_EXERCISE INSTRUCTIONS_. Print the lines in the listing below that fall between the line with "自贡恐龙灯会 (146, 2569)" and the line with "交通指南 (20, 501)", those two lines included, exactly as they stand and with nothing else.

_INFORMATION_.

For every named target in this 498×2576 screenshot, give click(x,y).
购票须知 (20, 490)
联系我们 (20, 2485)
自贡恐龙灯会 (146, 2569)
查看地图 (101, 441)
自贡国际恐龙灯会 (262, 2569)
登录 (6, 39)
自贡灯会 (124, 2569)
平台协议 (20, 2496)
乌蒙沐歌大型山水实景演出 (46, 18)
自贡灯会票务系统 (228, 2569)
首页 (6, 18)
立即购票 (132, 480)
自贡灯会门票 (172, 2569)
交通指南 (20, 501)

* * *

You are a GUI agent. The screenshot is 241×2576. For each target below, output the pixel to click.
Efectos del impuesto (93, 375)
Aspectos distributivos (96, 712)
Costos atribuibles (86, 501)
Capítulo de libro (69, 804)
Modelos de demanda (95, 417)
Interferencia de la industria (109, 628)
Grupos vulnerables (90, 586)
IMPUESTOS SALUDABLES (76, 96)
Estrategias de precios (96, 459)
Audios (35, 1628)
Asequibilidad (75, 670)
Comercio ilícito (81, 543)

_WRITTEN SOLUTION_.
自贡恐龙灯会 (146, 2569)
查看地图 (101, 441)
自贡国际恐龙灯会 (262, 2569)
登录 (6, 39)
自贡灯会 (124, 2569)
平台协议 (20, 2496)
乌蒙沐歌大型山水实景演出 (46, 18)
自贡灯会票务系统 (228, 2569)
首页 (6, 18)
立即购票 (132, 480)
自贡灯会门票 (172, 2569)
交通指南 (20, 501)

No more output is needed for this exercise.